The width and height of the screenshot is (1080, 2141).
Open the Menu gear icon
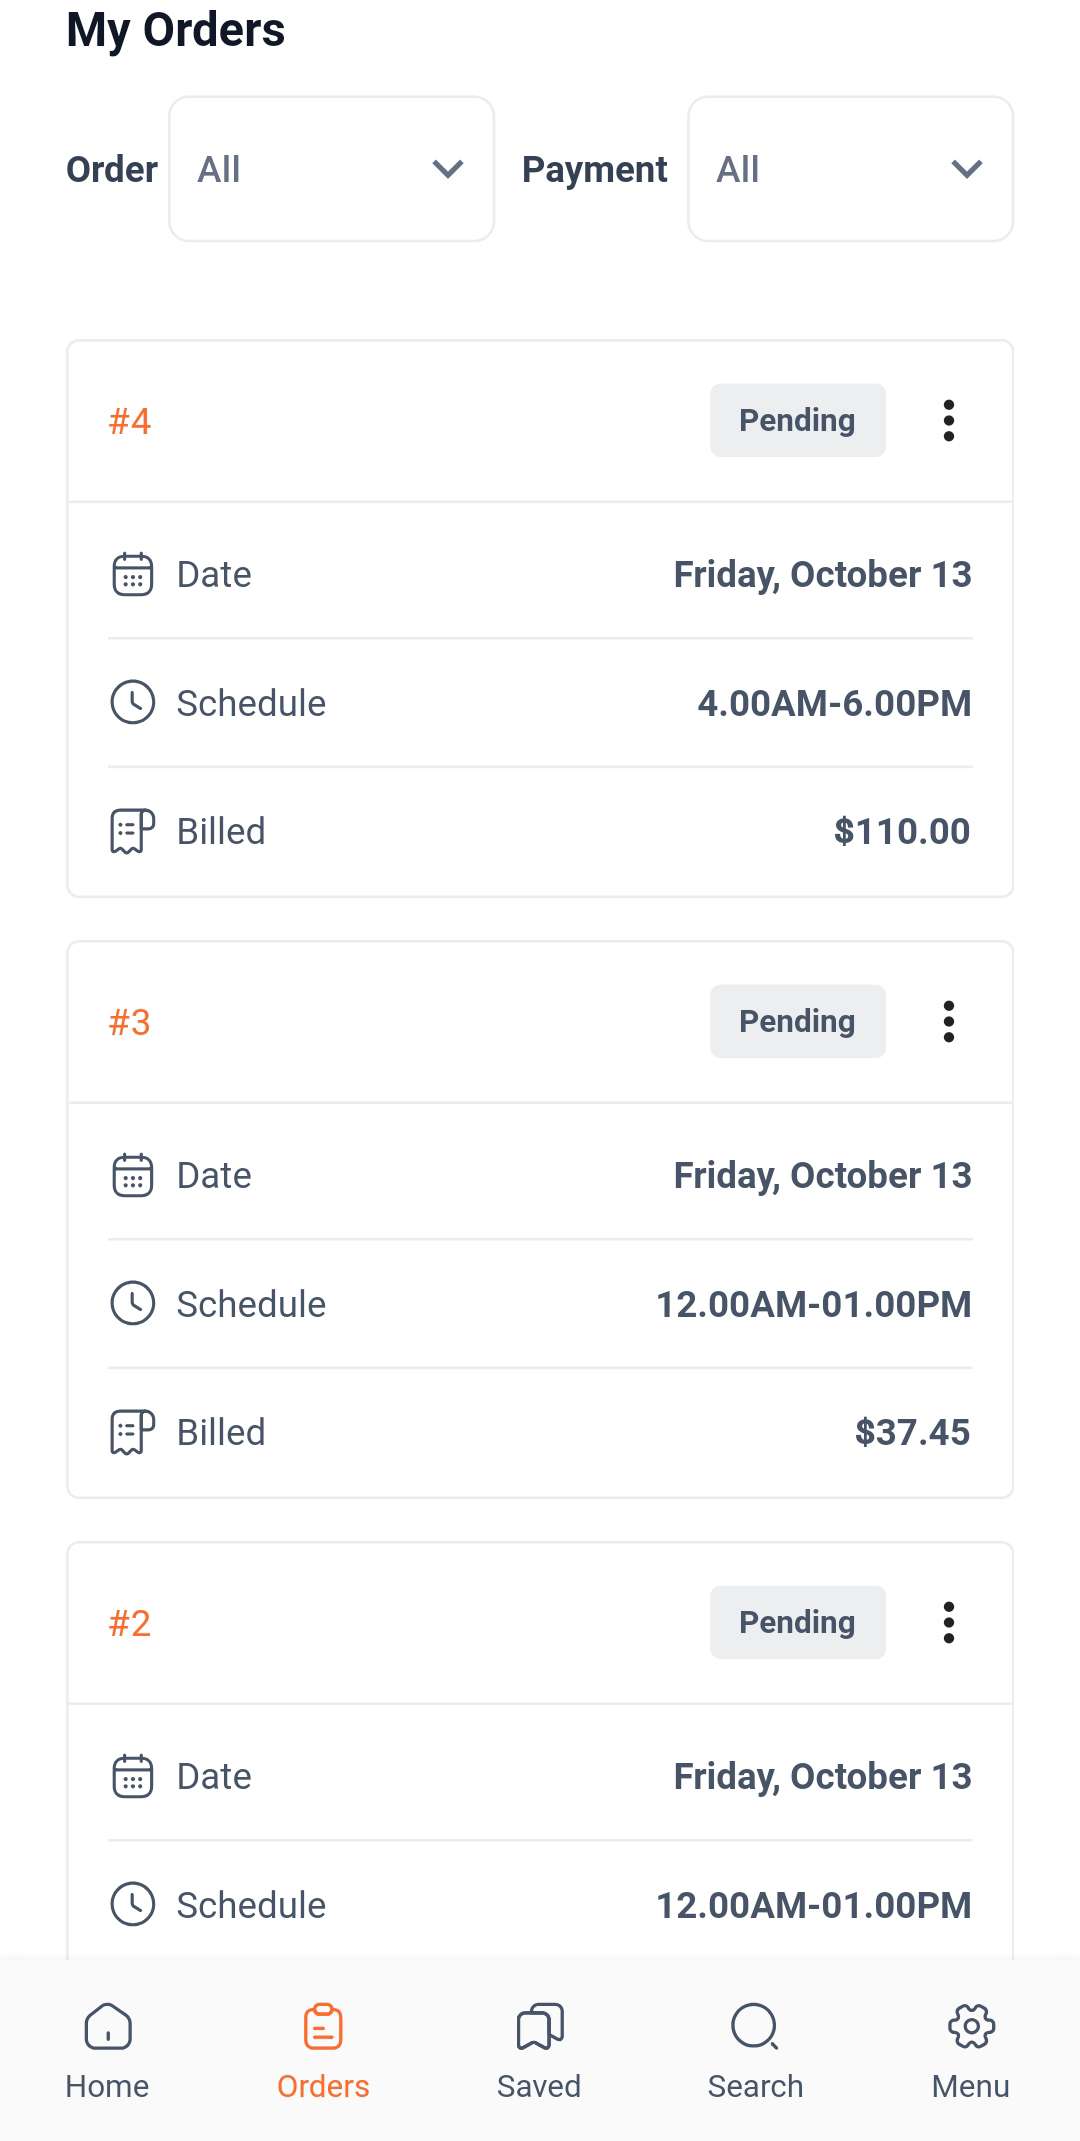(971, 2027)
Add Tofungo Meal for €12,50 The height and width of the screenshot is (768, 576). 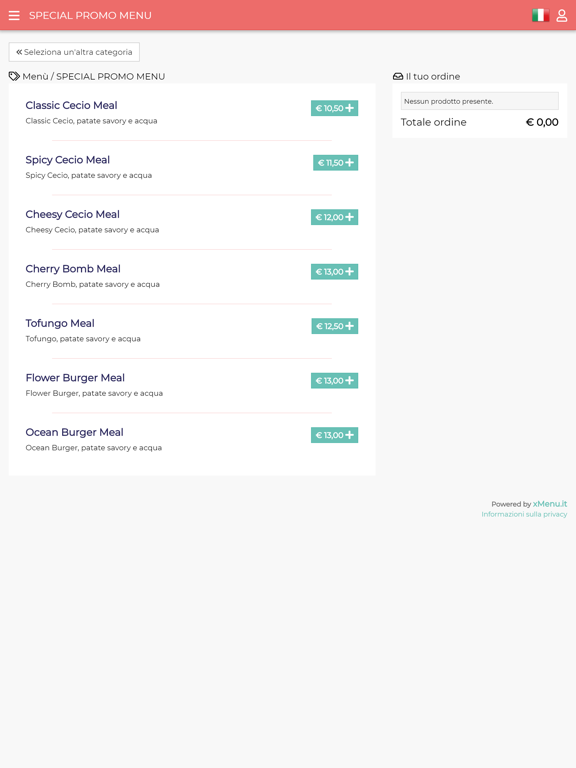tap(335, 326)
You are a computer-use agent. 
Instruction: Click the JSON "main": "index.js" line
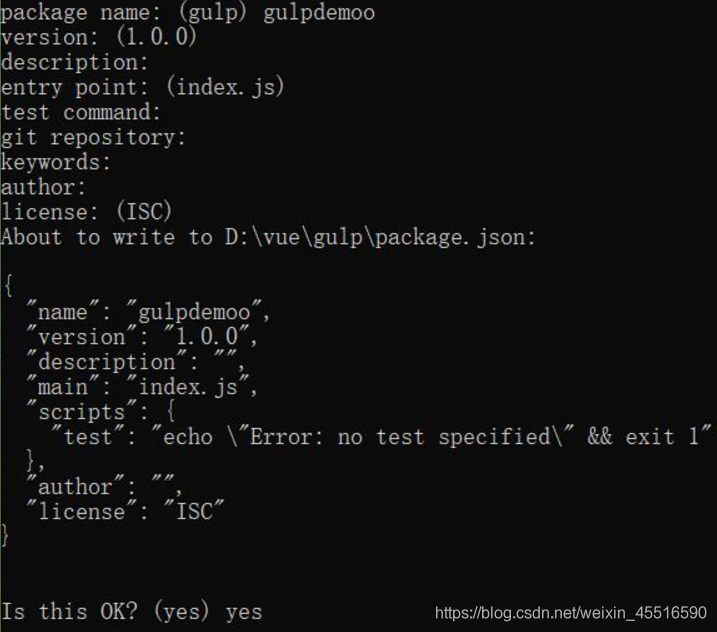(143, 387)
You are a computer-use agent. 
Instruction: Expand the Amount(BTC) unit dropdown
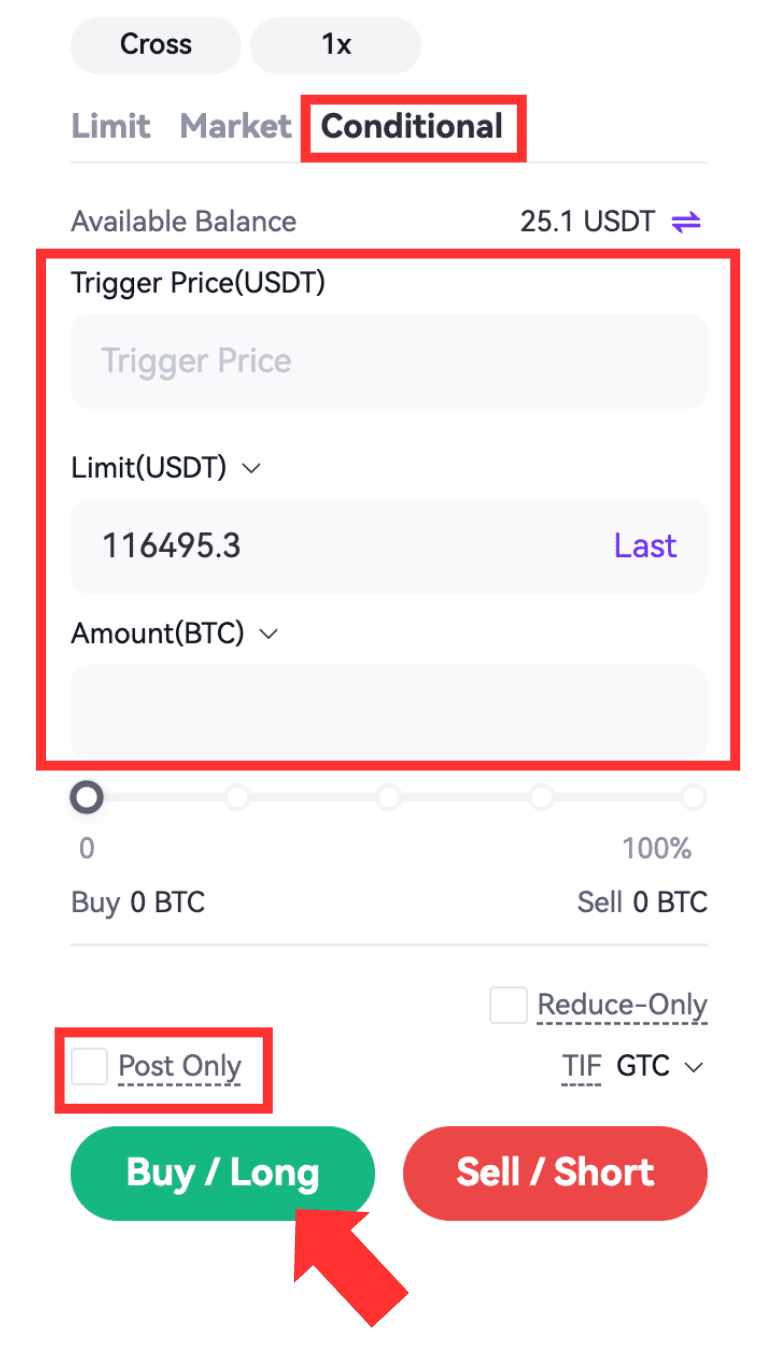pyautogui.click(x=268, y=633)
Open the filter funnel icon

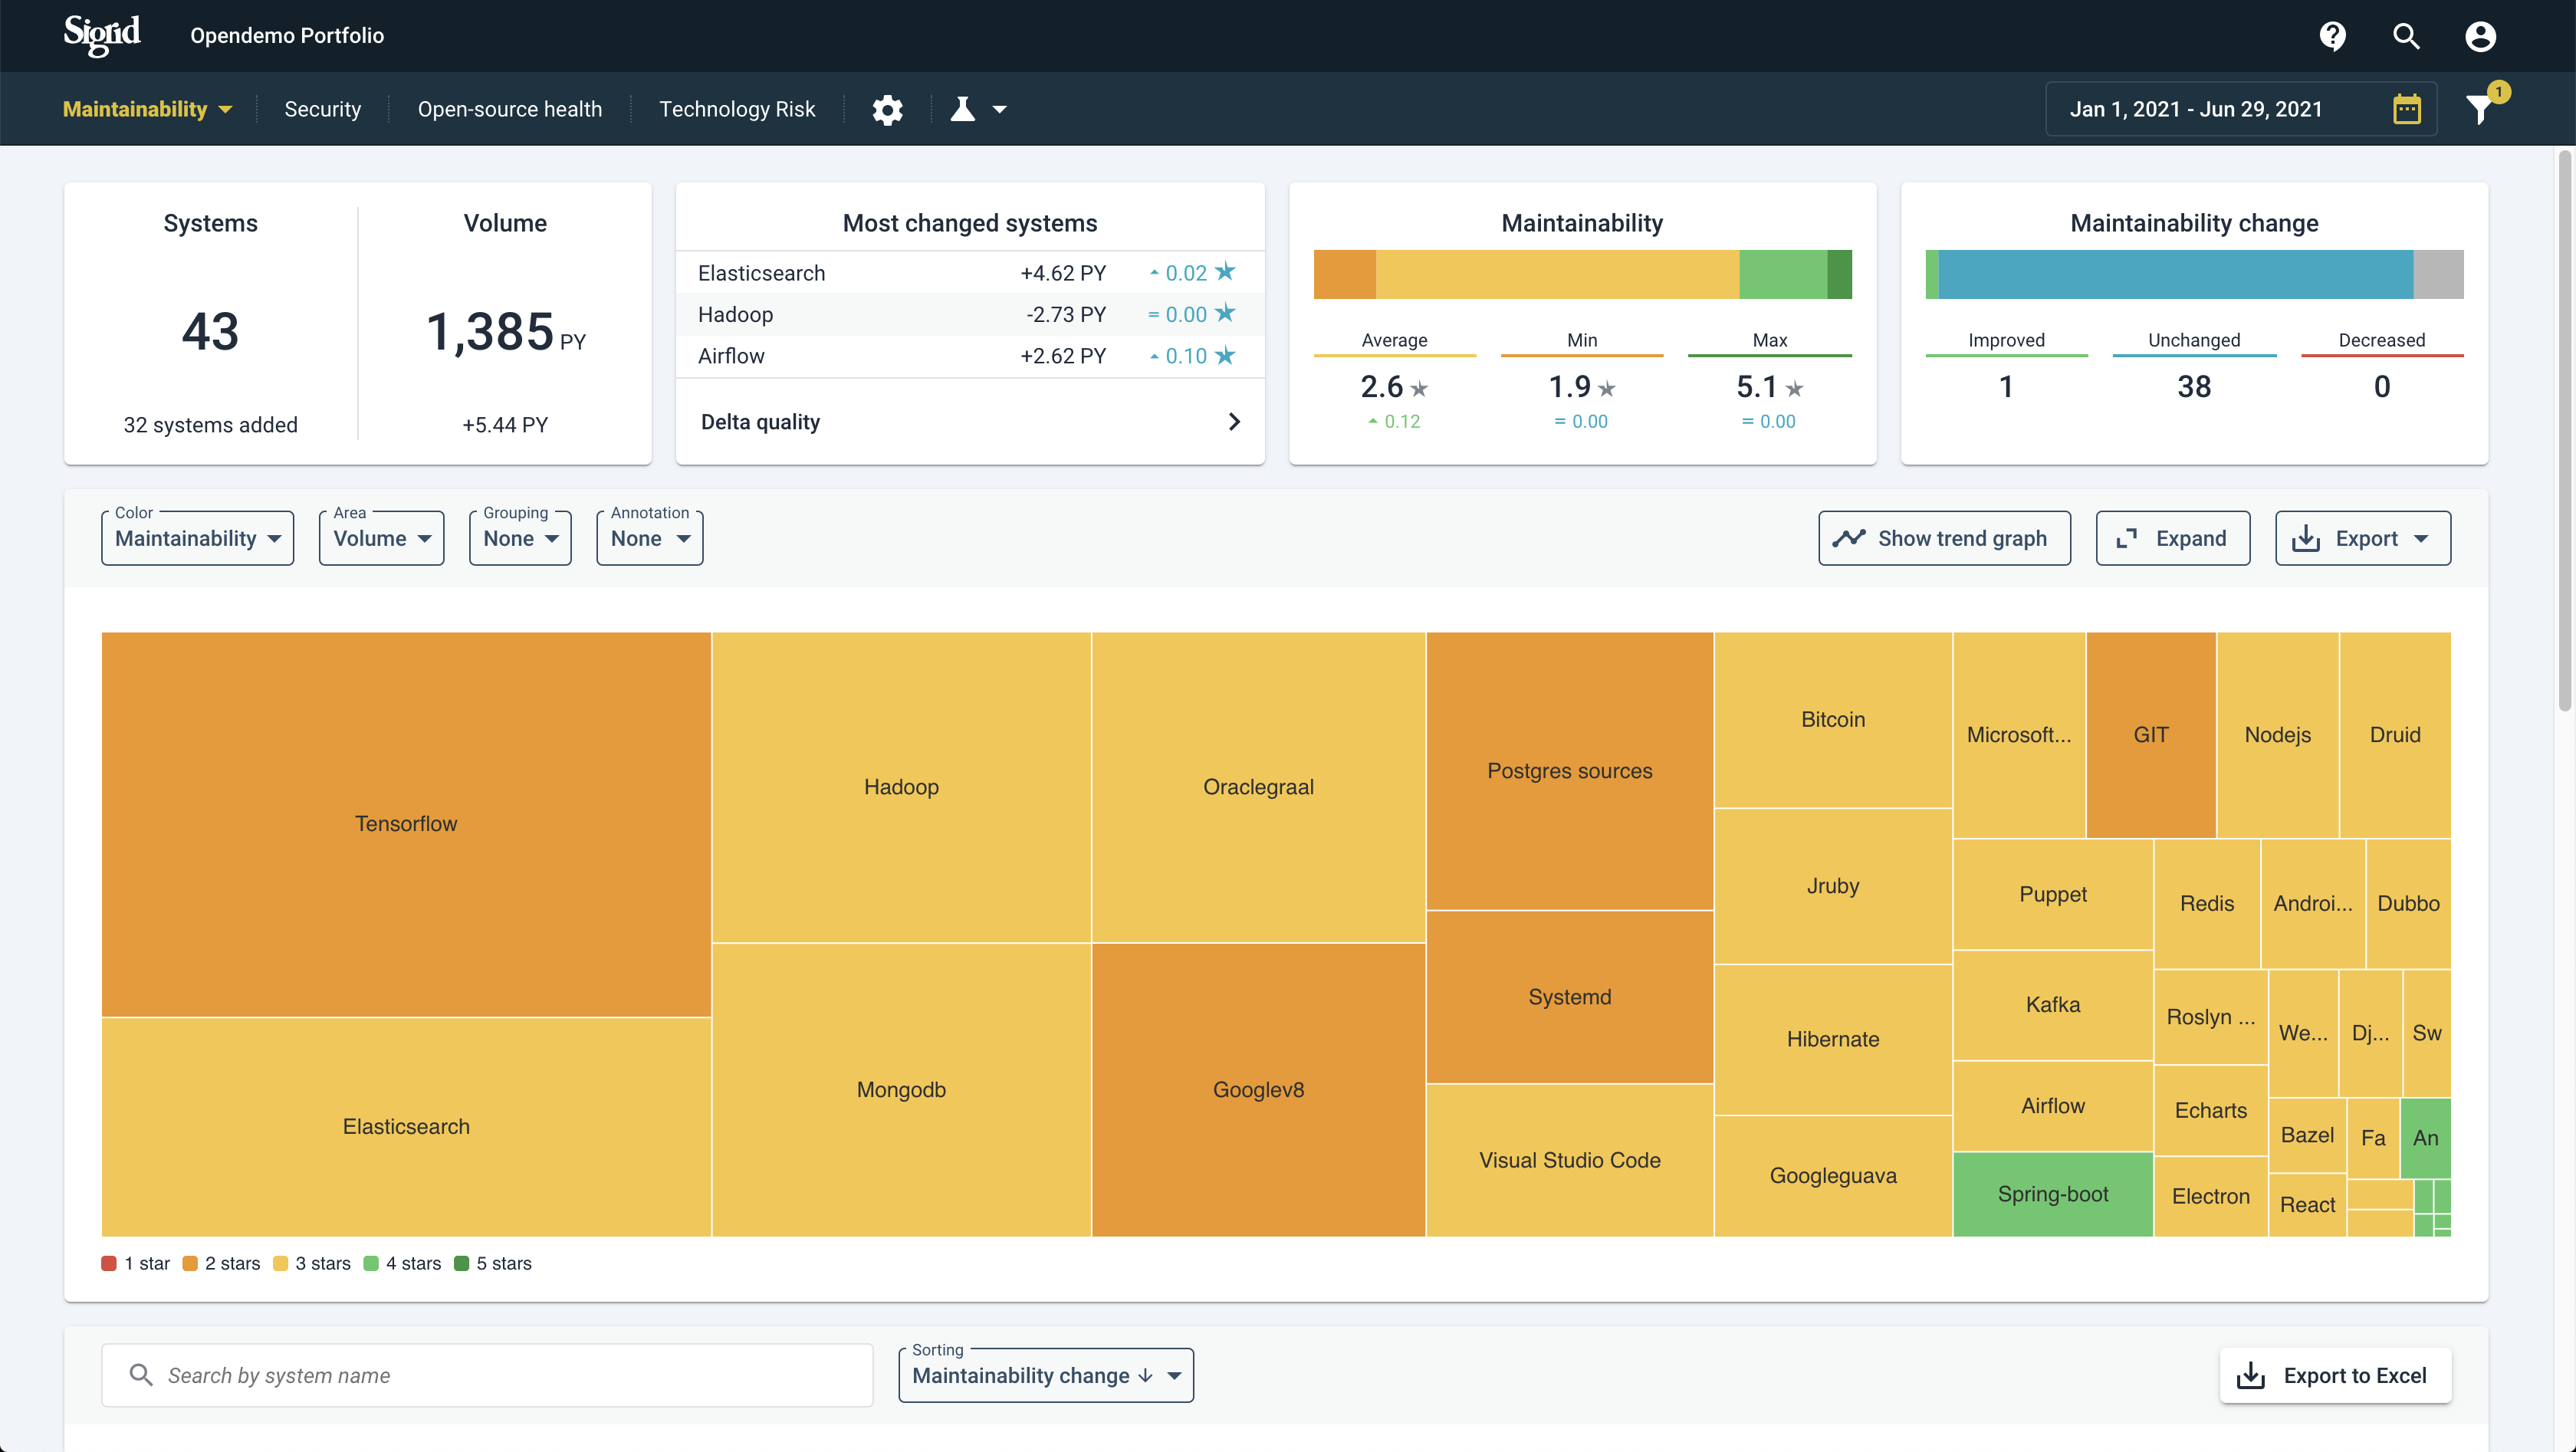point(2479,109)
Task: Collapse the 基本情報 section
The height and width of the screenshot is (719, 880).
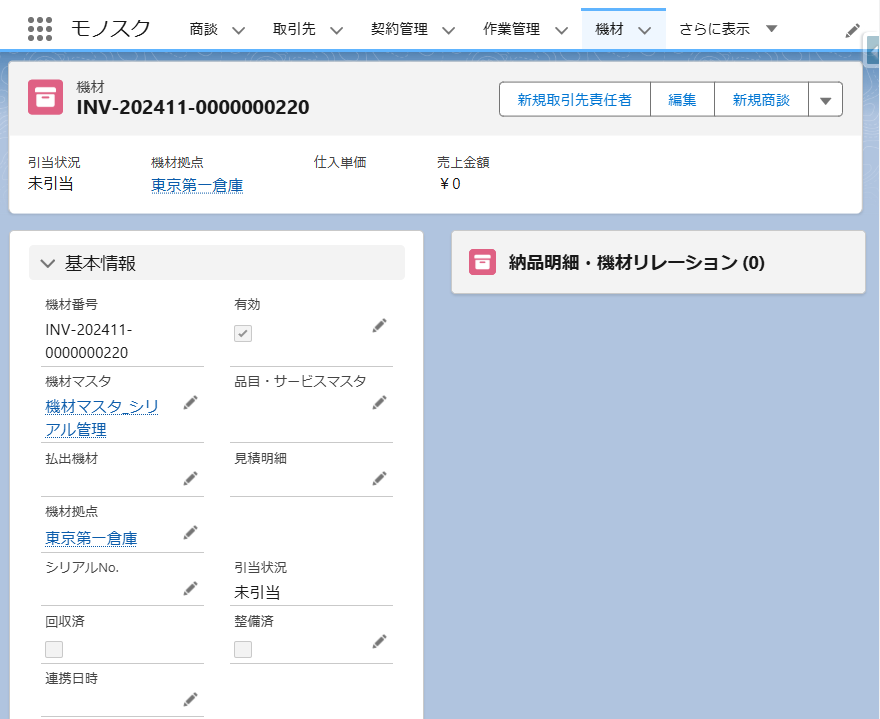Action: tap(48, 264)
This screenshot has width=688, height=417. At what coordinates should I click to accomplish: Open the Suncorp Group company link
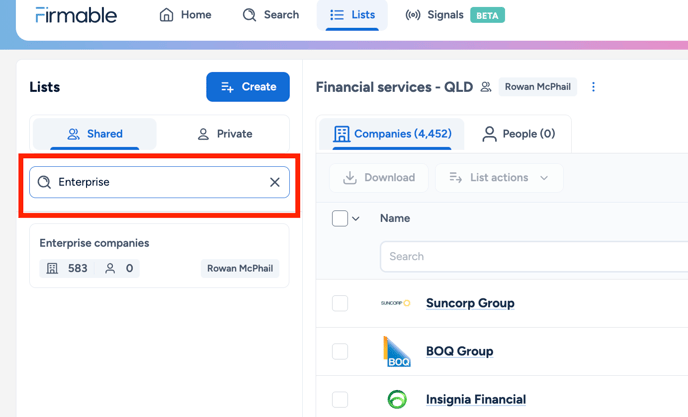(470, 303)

▶ Brief
Arrange the rows from the line containing "Task: Collapse the 基本情報 section" through the last row as a JSON list of strings, with one string per line and blank lines skipped. Leave the pictures out.

▶ Solution to the exercise
[
  "Task: Collapse the 基本情報 section",
  "The height and width of the screenshot is (719, 880).",
  "Action: tap(48, 264)",
  "This screenshot has width=688, height=417. At what coordinates should I click to accomplish: Open the Suncorp Group company link",
  "(470, 303)"
]